Vietnamese PM celebrates Vietnam War victory, bashes US for its “barbarous crimes”

Vietnamese Prime Minister Nguyen Tan Dung speaks at the 40th year anniversary of the unification of North and South Vietnam, blames US for “immeasurable losses and pains”

Updated Jul 28, 2015

Celebrating the 40th anniversary of the fall of Saigon (now Ho Chi Minh City) and the reunification of North and South Vietnam, Prime Minister Nguyen Tan Dung harshly criticized the US for its past actions during the war on Thursday.

Accusing “US imperialists” of having tried to impose “neo colonial regime to turn South Vietnam into a US military base,” the prime minister went on to blame the US of having committed “countless barbarous crimes.”

The anniversary parade in Ho Chi Minh City celebrating the end of Vietnam War [April 30, 1975] was populated by thousands of soldiers, war veterans and Vietnamese citizens of all ages.

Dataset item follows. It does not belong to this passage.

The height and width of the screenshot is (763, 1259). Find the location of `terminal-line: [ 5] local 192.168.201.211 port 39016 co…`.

The Prime Minister praised the Communist Party and President Ho Chi Minh who led North Vietnam during the war, calling the outcome of the war “a triumph” which was celebrated by the Vietnamese, “friends near and far, and peace-loving people around the world.”

The Vietnam War, a Cold War-era conflict in Southeast Asia, took place in Vietnam, Laos and Cambodia, claiming 3 million Vietnamese and 58,000 American lives.

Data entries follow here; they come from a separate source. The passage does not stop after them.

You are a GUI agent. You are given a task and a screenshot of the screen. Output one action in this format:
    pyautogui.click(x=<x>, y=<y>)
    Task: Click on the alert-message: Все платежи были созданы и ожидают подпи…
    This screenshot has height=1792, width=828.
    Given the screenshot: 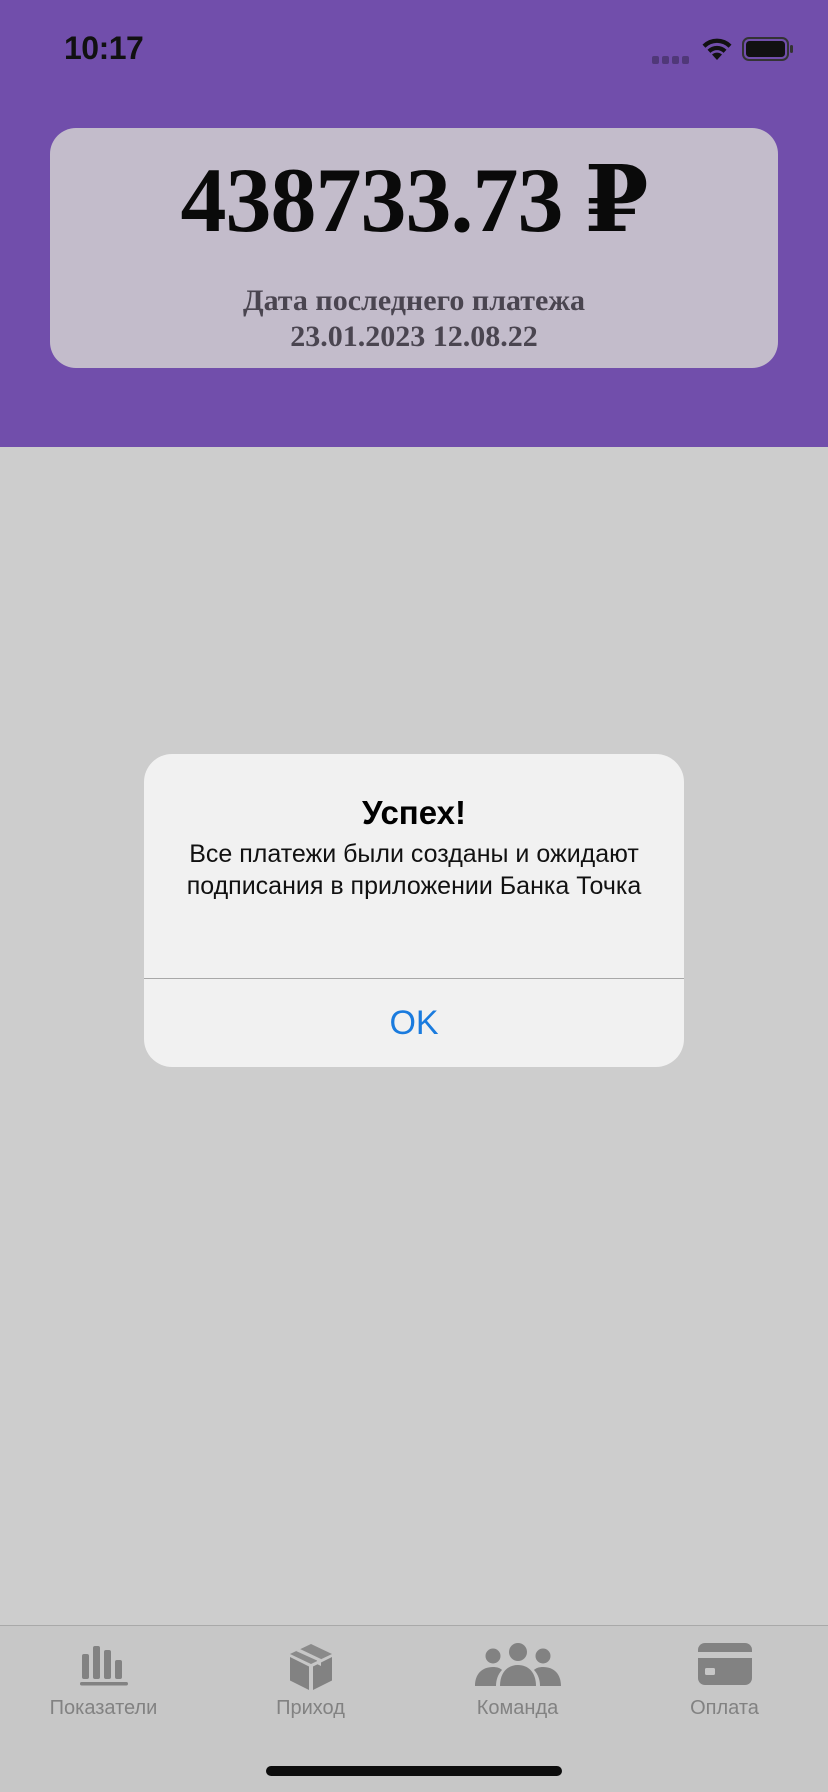 What is the action you would take?
    pyautogui.click(x=414, y=870)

To stop the spread of communism, the US and other anti-communist countries supported the South Vietnamese against the North Vietnamese backed by its communist allies during the 20 year long war.

US diplomats did not attend the anniversary parade but held their own ceremony at the US Consulate in the afternoon, commemorating the last two Americans, Charles McMahon and Darwin Judge, killed in the Vietnam War.

Senior delegations of Laos, Cambodia, and Cuba visited Vietnam to attend the ceremonies.

Vietnam also received congratulatory messages from Lao and Russian leaders, and thanked communist countries for supporting Vietnam during the Vietnam War.

Dung pointed out that “great achievements of historical significance” were recorded after 30 years of reform, and that Vietnam had transformed “from an underdeveloped nation” to “a middle income developing country with annual average growth of 7 percent.”

“Americans remember the past and we honor it, while we look to the future and build on it,” said Ted Osius, US Ambassador to Vietnam.

“The stated goal of [the US and Vietnam’s] comprehensive partnership is to contribute to peace, stability, cooperation, and prosperity in each country, in the region and the world” said Osius, in an article published earlier this spring in the online publication of the Council of American Ambassadors where he noted progress and identified opportunities for joint activity in the future.